At follow-up, objectively measured physical activity showed a small improvement (SMD 0.17, 95% CI 0.04-0.31; I2=50.85%) in favor of the digital health intervention groups but with no between-group difference in daily steps (mean daily steps 498.40, 95% CI −44.99 to 1041.80; I2=77.94%). For objectively measured physical function, a small improvement was found in favor of digital health interventions (SMD 0.29, 95% CI 0.01-0.57; I2=76.17%). The improvement in 6MWT was sustained (50.06 m, 95% CI 15.1-85.01; I2=71.28%).
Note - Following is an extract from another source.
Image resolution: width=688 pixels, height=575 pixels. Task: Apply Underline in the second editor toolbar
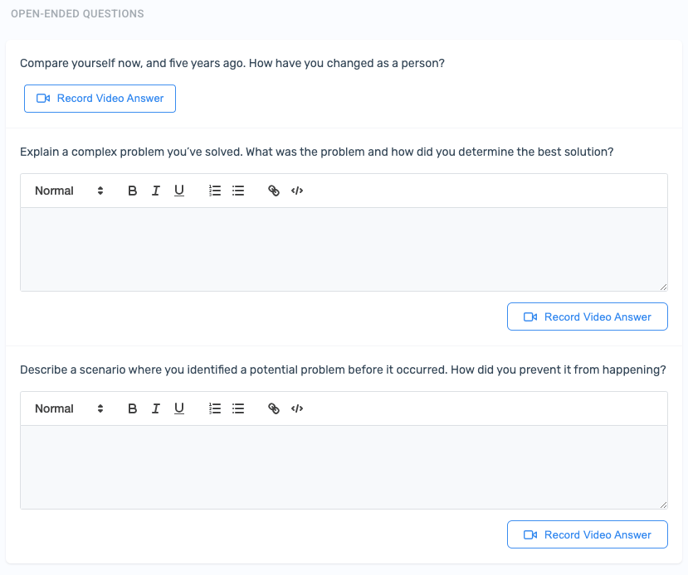tap(179, 409)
However, a small effect on objectively measured MVPA in favor of the intervention group was found at follow-up (SMD 0.23, 95% CI 0.06-.40, I2=29.45%). See Figure 5 for the overall forest plot and refer to Multimedia Appendix 4 for a detailed forest plot of each outcome, including daily steps and 6MWT.
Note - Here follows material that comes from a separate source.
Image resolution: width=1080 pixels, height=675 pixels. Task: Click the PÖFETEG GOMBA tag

Figure 5. Overall forest plot of objectively measured physical activity, physical function, and moderate to vigorous physical activity (MVPA) at follow-up. Obj PA: objectively measured physical activity; Obj PF: objectively measured physical function.
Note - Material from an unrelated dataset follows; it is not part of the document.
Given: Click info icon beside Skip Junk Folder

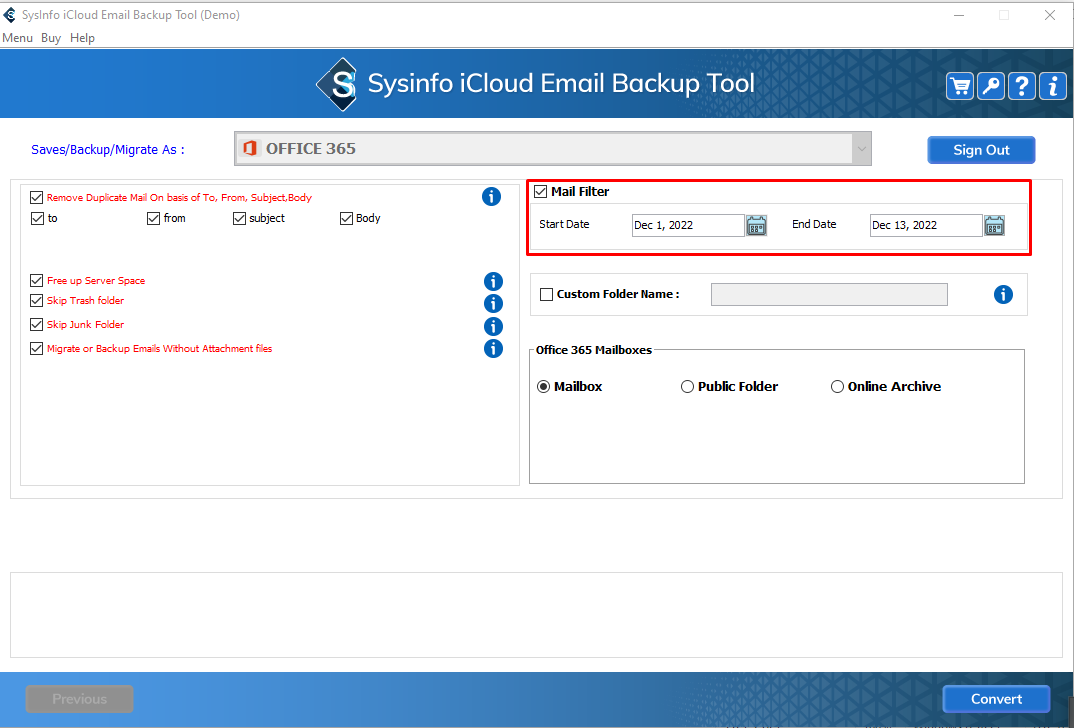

Effect on Secondary Outcomes at Follow-Up

Only the effect on subjectively measured physical activity was sustained at the follow-up of the secondary outcomes (SMD 0.36, 95% CI 0.05-0.66; Figures 6 and 7; Multimedia Appendix 4). However, in the follow-up period, neither nonserious (risk ratio 1.35, 95% CI 0.71-2.54) nor serious adverse events (risk ratio 0.76, 95% CI 0.56-1.03) showed any between-group differences (Multimedia Appendix 4).

Figure 6. Overall forest plot of subjectively measured physical activity, physical function, and health-related quality of life (HRQOL) at follow-up. Subj PA: subjectively measured physical activity; Subj PF: subjectively measured physical function.
Figure 7. Overall forest plot of depression and anxiety at follow-up. ANX: anxiety; DEP: depression.

Risk of Bias

For objectively measured physical activity, 6% (3/51) of the RCTs were classified as low risk of bias [58,84,160], 55% (28/51) of the RCTs had some concerns [53,61,​62,68,70,71,74,81,82,95,97,98,100,102,107,111,115,​117,136,143,144,147,148,155,156,166,180,182,183,188-191], and 39% (20/51) of the RCTs were classified as high risk of bias [60,65,69,81,91,94,99,104,125,130-132,145,146,149,151,​152,163,164,186] (Figure 8). For objectively measured physical function, 4% (2/47) of the RCTs were classified as low risk of bias [110,158], 70% (33/47) of the RCTs had some concerns [54,55,64,71,74,79,82,87,94,96,97,102,105,108,117,​118,120,121,124,133,136,147,156,159,167,171,175,178,183,​185,186,190], and 26% (12/47) of the RCTs were classified as high risk of bias [57,63,91,112,126,149,151-154,163,164,​170,176] (Figure 9). The risk of bias profiles were similar for the secondary outcomes (Multimedia Appendix 5 [52-191]).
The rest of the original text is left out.